The next big date to watch is October 1 when the qualifying offer automatically expires, unless it is extended by the team, something Coon adds is “rarely done.” So what could happen next, you’re wondering. The qualifying offer cannot be extended past March 1. Per Coon, “[i]f the deadline passes and the qualifying offer is neither withdrawn nor accepted, the player continues to be a restricted free agent. The team and player are free to negotiate a new contract after the qualifying offer expires — the deadline only affects the player’s ability to accept his qualifying offer.” The Rockets could also submit a maximum qualifying offer, but there has been no indication the Rockets have any interest in bidding against themselves.
If Motiejunas signs an offer sheet with another team, the Rockets would then have three days to match. The only teams that have the cap space to outright sign Motiejunas (not including exceptions) are Indiana, Minnesota, Utah, Phoenix, Brooklyn, Denver, and Philadelphia. You can scratch the 76ers off that list due to their glut of big men; the same goes for Utah with Favors and Gobert entrenched. Indiana only has $5,638,276 available, a figure around the ballpark I think the Rockets would gladly match and Motiejunas would be doubtful to even accept in the first place. The only real threats seem to be Denver, Brooklyn, and Phoenix. Even Minnesota, with $8,360,830 under the cap, does not seem to have what I predict it would take to steal the Lithuanian forward away from Houston.
I’m biased, but Motiejunas looks to me like far and away the best available free agent remaining. Who knows what Brooklyn, Denver, and Phoenix are planning or whether they’d prefer to preserve their space for next summer.

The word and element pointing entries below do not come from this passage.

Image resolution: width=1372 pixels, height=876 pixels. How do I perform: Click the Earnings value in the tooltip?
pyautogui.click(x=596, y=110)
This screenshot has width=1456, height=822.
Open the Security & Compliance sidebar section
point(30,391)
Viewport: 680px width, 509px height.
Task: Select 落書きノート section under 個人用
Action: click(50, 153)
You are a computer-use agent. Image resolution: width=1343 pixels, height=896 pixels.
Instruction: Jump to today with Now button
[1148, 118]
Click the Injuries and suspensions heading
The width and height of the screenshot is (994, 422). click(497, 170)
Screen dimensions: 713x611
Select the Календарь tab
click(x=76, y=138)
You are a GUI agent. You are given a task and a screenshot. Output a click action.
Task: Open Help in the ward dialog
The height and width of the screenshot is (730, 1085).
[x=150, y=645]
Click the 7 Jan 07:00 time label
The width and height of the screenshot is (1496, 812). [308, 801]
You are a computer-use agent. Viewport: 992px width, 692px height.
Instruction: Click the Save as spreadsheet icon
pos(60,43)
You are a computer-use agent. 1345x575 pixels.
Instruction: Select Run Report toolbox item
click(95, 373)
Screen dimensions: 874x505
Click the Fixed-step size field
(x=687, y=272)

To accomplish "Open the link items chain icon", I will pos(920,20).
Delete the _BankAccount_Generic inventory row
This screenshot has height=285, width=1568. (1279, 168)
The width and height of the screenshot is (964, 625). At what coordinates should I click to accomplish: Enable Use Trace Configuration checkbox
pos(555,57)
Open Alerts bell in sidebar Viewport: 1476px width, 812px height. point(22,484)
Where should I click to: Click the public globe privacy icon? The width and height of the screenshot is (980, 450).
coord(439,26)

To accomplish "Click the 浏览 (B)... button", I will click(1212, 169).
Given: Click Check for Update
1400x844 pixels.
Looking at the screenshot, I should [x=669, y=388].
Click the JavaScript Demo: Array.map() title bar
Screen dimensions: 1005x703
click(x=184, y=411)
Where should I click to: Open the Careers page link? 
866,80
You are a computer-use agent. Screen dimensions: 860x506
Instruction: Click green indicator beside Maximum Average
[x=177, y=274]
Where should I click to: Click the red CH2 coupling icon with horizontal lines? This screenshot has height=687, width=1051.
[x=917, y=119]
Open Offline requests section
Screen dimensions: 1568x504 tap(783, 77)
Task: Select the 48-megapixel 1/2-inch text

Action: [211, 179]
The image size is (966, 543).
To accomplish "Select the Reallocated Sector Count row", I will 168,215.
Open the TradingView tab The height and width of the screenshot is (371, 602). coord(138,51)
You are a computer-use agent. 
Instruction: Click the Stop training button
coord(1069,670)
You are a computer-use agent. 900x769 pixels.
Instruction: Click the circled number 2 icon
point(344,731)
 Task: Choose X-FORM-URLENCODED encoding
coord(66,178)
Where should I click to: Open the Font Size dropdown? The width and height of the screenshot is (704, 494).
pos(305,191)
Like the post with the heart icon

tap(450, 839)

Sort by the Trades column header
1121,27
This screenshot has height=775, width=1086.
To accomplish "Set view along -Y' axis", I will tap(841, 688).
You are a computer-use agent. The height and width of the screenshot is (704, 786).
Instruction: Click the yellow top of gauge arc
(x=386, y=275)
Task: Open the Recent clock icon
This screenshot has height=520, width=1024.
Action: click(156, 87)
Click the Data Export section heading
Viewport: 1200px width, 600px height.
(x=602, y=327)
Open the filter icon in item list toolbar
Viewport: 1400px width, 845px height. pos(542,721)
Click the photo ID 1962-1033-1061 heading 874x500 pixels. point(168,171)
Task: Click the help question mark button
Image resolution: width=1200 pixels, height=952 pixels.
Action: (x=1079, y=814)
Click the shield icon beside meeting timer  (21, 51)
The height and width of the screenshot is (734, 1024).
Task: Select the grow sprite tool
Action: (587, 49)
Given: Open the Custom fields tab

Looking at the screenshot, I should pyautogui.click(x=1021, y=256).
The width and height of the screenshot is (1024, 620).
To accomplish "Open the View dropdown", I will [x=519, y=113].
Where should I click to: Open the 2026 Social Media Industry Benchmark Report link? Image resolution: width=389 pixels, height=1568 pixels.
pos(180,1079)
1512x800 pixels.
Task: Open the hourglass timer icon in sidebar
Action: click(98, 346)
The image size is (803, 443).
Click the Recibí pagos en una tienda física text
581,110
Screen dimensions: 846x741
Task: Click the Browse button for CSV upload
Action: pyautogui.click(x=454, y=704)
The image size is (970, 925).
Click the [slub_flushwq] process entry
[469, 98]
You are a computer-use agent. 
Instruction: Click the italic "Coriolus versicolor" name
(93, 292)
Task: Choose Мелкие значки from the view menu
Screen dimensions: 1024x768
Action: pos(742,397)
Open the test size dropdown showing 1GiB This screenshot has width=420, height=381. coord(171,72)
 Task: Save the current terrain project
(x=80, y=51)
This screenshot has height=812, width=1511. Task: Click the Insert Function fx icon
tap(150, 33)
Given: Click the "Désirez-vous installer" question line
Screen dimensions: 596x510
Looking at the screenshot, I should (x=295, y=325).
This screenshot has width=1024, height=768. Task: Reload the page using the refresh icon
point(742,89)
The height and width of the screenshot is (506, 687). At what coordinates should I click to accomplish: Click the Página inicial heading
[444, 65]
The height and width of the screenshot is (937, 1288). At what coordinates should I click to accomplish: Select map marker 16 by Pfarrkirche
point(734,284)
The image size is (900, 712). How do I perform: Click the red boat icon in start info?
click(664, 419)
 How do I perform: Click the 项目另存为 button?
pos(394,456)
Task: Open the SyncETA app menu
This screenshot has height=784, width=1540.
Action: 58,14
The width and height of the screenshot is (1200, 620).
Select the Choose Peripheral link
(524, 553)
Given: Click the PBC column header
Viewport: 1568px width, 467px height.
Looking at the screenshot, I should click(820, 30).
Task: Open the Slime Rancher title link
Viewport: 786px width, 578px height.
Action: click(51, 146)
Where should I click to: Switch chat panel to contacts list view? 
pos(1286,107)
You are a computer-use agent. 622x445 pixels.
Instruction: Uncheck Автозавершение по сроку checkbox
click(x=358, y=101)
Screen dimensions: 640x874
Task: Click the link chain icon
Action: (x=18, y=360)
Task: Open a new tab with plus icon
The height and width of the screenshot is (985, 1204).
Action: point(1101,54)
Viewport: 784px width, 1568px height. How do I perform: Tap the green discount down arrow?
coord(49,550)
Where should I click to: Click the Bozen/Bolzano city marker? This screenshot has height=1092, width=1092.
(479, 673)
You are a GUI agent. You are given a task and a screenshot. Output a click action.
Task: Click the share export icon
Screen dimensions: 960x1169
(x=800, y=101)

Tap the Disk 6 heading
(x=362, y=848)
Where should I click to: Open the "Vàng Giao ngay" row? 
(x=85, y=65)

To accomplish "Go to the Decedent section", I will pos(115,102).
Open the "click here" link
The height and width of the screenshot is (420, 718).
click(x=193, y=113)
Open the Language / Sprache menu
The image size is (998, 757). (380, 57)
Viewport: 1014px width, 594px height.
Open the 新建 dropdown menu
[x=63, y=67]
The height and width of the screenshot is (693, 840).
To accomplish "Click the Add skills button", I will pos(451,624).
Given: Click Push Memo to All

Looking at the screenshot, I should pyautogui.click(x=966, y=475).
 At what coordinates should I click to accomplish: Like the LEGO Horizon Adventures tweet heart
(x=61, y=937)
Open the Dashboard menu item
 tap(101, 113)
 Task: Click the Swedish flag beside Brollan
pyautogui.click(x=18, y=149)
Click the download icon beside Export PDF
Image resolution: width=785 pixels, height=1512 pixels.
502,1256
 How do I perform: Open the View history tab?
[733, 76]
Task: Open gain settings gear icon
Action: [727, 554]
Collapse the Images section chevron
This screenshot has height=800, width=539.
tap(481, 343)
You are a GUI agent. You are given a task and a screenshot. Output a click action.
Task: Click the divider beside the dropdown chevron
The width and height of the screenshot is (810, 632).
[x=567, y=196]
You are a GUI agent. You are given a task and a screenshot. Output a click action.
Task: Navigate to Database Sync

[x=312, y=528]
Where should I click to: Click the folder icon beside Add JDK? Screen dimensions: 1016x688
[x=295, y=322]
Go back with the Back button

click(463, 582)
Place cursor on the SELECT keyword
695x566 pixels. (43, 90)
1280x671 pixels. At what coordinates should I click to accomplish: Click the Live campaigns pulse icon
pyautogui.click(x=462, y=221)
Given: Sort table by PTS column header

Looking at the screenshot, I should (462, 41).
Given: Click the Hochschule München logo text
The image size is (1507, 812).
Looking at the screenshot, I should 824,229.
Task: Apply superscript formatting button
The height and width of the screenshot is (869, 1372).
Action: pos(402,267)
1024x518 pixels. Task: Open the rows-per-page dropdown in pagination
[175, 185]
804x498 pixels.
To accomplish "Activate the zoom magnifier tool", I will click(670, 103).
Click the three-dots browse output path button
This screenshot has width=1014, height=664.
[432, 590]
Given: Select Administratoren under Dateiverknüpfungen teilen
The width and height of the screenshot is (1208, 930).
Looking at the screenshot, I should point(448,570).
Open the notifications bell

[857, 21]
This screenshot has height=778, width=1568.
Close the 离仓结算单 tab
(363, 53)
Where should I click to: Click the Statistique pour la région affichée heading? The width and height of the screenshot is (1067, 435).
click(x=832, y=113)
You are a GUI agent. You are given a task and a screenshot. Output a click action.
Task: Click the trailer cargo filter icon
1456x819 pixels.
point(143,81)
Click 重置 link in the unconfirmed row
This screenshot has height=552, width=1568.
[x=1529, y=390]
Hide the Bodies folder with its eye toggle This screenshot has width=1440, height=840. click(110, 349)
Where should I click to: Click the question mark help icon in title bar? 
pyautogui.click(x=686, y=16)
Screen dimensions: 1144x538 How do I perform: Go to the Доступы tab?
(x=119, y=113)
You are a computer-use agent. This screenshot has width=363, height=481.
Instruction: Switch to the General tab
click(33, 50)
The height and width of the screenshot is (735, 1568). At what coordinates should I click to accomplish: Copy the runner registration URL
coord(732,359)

If he’s determined to leave Houston, has soured on this situation, or just wants to bet on himself again next summer, Motiejunas can accept the Rockets’ qualifying offer, play for the year, and become a free agent again next summer. The fact that we have yet to even hear any firm rumors of interest from other teams makes me think Motiejunas has little to no leverage in this situation. Now, barring some unexpected development, it will all come down to whether he is willing to lock himself in at whatever figure the Rockets have in mind. D’Antoni might be telling Motiejunas that he can shine in his system. On the flip side, if D-Mo shines, its in his interest to bet on himself for next summer. How confident is he in his health? For the Rockets’ sake, I maintain that I hope the two parties are able to arrive at a long term agreement.